Now let's talk about the lines for a minute and see what they mean, but first I should mention that in this study, I effectively eliminated the impact of the S&P and weight so the average would be largely Dow and NASDAQ 100::
The little yellow lines that go up and down and slant first to the left and then to the right, indicate possible areas of correspondence between the market of the present historical period and the 1929 decline. You'll see that the right hand most line could possibly indicate that the market decline of the present period has reached its bottom quicker than did the market in the early 1930's. If this is true, then we will have learned something incredibly important about the speed of communications. We will be led to the conclusion, however curious, that the first leg down is over and gee, that wasn't so bad was it?

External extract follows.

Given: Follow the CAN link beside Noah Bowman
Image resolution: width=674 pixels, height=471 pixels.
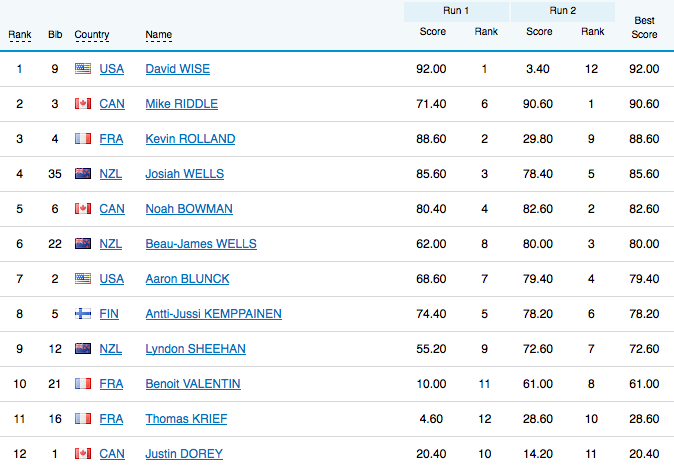Looking at the screenshot, I should point(112,209).
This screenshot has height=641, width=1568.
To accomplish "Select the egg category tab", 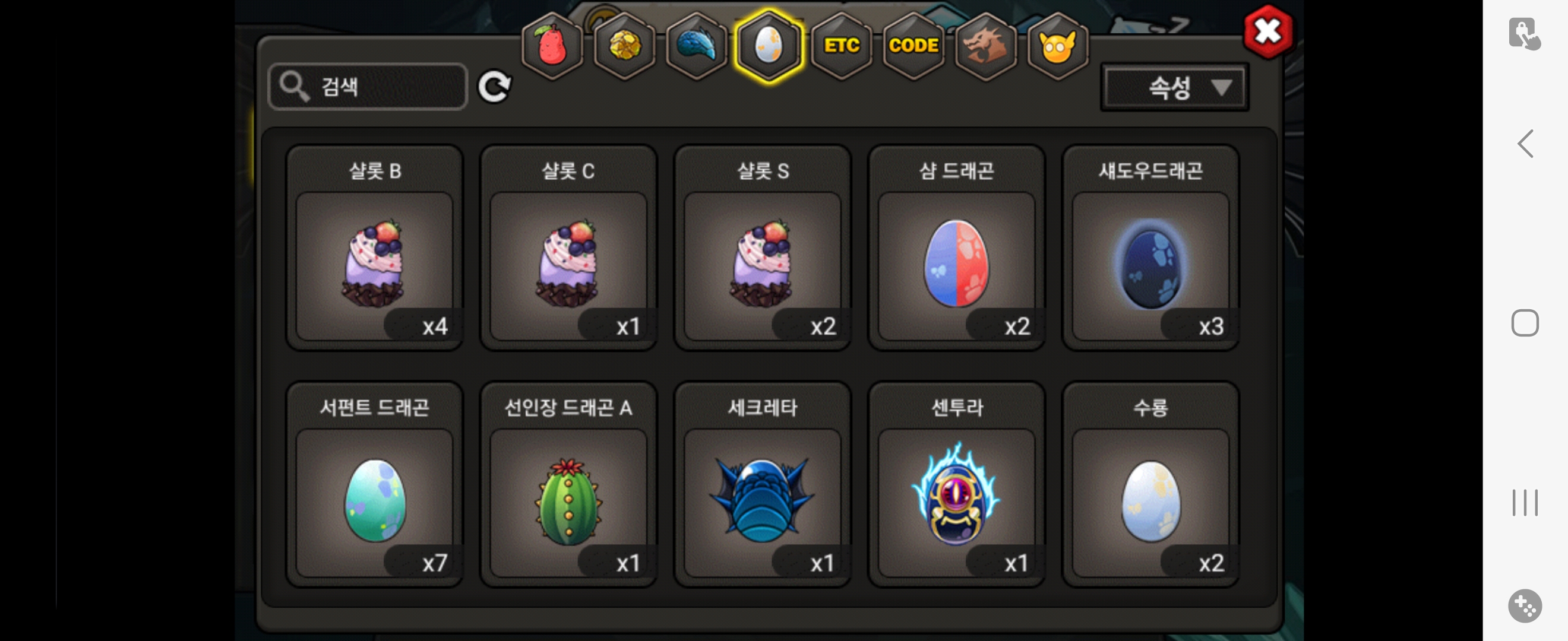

To see if this is true, we have two large green lines, that slope upward on the right, showing how there was a major area of support under the market at what would be the rise from under 2000 in the 1930's. This is a lovely notion because it would suggest that the decline is over for several years and that getting long the market would be almost risk free - so long as that green support line is not challenged.
Now I'd draw your attention to the red declining line over the ascending green line of the present day. The declining red and the ascending green form what is, in technical circles, a declining wedge. What's nice about this formation is that it should end in an amazing rally to the upside lasting 6-months or longer.
The workout of this scenario will take 2-4 months to become clear. There's nothing preventing the market from dropping on its behind but as long as we're above the green support band, then being long is an OK thing to be - especially if the market decline is really over, at least for a while.
The Bear Case

Technical Analysis is a favorite job generating tool among stock pickers because if you don't like one case, you can draw some more lines and come up with something that is almost completely the opposite. True as ever this week!
As we see in the drawing above, the decline of the 1930's really happened in two major moves, or an Elliott A-B-C. The market fell out of bed in 1929, bumped up from year end through about April-May of 30 and then declined more or less non-stop till the fall of 1932.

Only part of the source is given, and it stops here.